═══ Entries supplied ═══
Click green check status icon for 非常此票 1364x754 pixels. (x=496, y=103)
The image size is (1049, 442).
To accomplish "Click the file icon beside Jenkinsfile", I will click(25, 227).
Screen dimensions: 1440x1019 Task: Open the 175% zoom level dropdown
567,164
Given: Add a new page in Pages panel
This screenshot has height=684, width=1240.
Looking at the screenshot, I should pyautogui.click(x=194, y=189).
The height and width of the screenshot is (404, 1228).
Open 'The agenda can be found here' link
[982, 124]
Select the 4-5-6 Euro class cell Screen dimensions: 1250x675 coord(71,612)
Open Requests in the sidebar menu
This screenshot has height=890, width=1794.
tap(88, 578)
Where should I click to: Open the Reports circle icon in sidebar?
═══
Rewrite the records from the line containing "The height and" through the end of the records, swapping "sidebar" for "side panel" and changing nothing else.

The height and width of the screenshot is (404, 1228).
Open 'The agenda can be found here' link
[982, 124]
Select the 4-5-6 Euro class cell Screen dimensions: 1250x675 coord(71,612)
Open Requests in the side panel menu
This screenshot has height=890, width=1794.
tap(88, 578)
Where should I click to: Open the Reports circle icon in side panel?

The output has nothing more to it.